Who Are You? I Really Wanna Know

Ask ‘The Pete Townshend Question’ Before Starting to Write Your Contract

Its June this year. I’m in what seems to have become my new business casual attire: a shacket. (Practical, smart-but-not-too-smart, not generally worn by legal people).

But I’m also wearing a puzzled face. Because I am in a quandary.

You see, just a few days before, I’ve had a great meeting with a potential new supplier.  The approach on both sides was open and warm. The conversation was really positive and friendly. We went through all the practicalities together in a productive manner. Everything looked great. We were excited about what we should be able to achieve together.

But today I’ve just received their ‘standard’ agreement, ready to be electronically signed straightaway. 

Ordinarily, requesting an immediate signature would be more than a little presumptive. Even after 20 years of doing this ‘legal thing’, I can still count on no hands the number of times I’ve had an agreement that didn’t need something correcting in some way.  

But the ‘sign straight away’ option didn’t actually seem that odd or pushy in this instance, given how good the meetings and discussions had been.

Still, as you’d expect, I did have a wee read of the contract. And I immediately knew I wasn’t signing anything straightaway.

This contract was harsh. Strict. Demanding. It had lots of very specific requirements on what we had to do.

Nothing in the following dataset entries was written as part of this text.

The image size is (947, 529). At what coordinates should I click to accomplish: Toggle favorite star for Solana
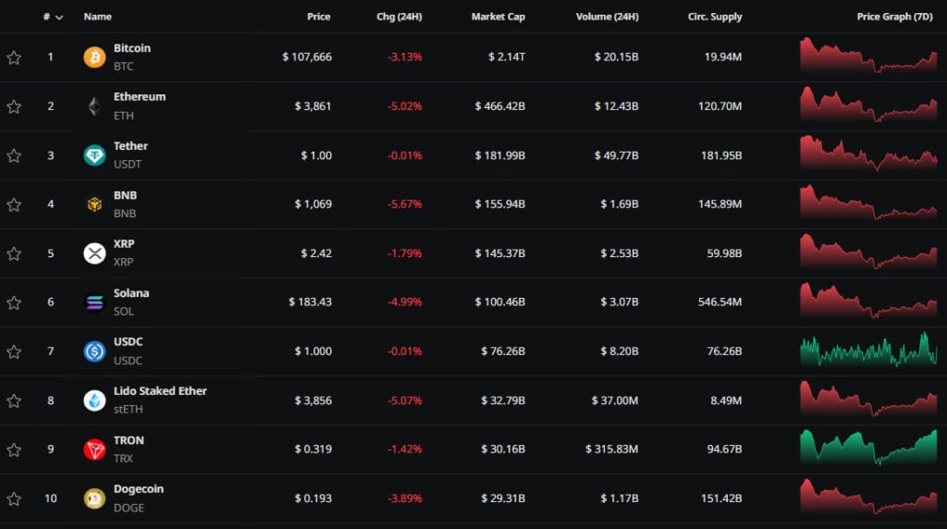click(x=14, y=302)
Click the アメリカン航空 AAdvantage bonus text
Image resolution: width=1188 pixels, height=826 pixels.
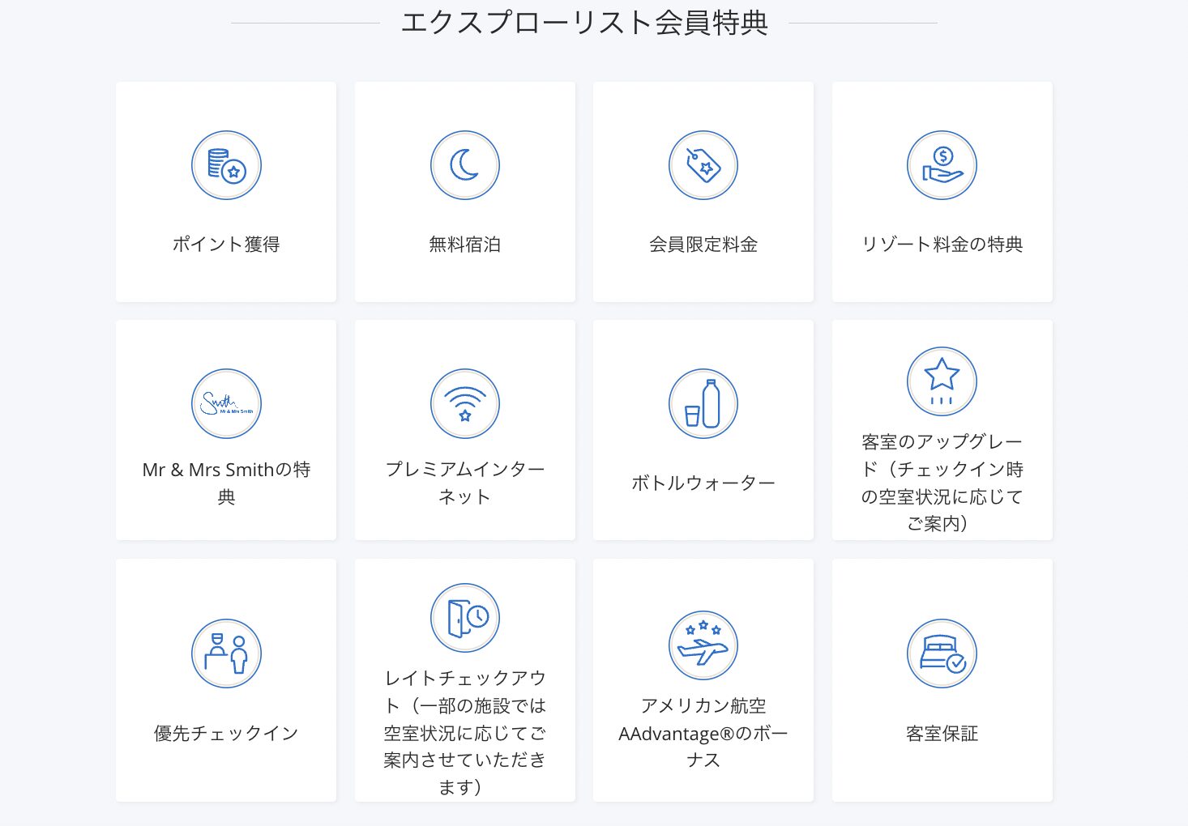pyautogui.click(x=703, y=733)

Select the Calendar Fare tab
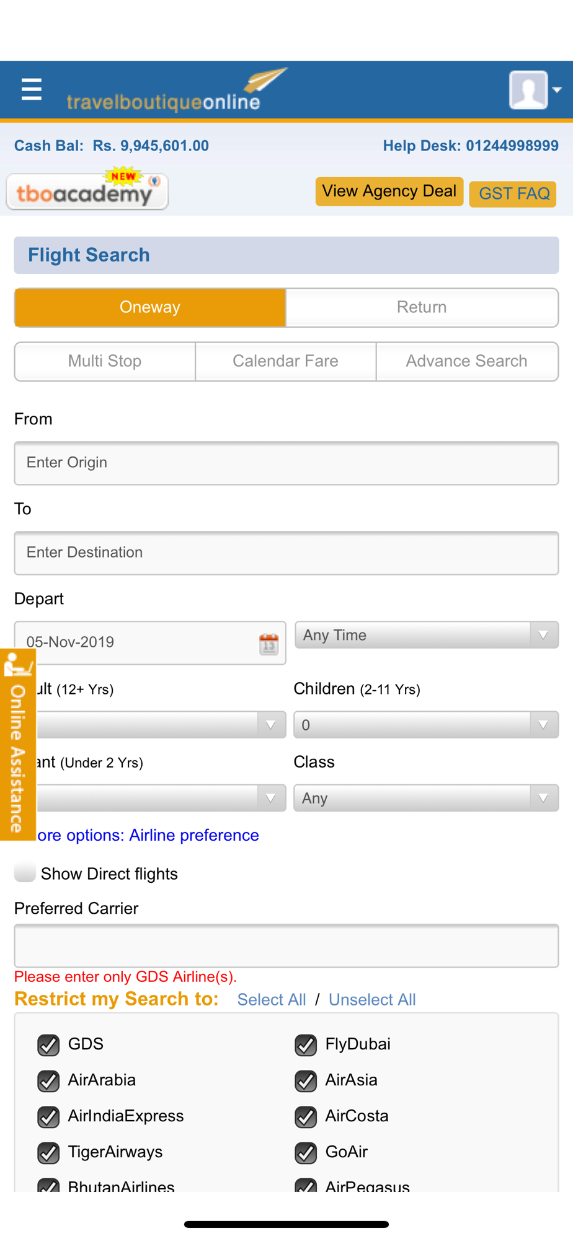pyautogui.click(x=286, y=361)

And very little detail about what they were going to do. It asked for a number of protections that just didn’t fit the relatively simple arrangement we were going to have.  It asked for a number of things that it didn’t seem at all interested in offering back to us, even though the point applied equally to both sides. It asked for things that I’m pretty certain they wouldn’t have accepted had the roles been switched.

I could immediately tell we had work to do to get to something that would deliver for both of us. But that wasn’t my biggest worry.

Instead, my quandary came from now being unsure whether this supplier really was who they seemed, and whether I could trust them to do what we’d talked about.

I wasn’t really sure who they were any more.

Pete Townshend was inspired to write the lyrics to the fantastic title track from the Who's 1978 eighth studio album, Who Are You, after going out drinking with Steve Jones and Paul Cook of the Sex Pistols. The night in question ended with him being found in a "Soho doorway" by a policeman, who recognized him and said he would let him go if he could safely walk away.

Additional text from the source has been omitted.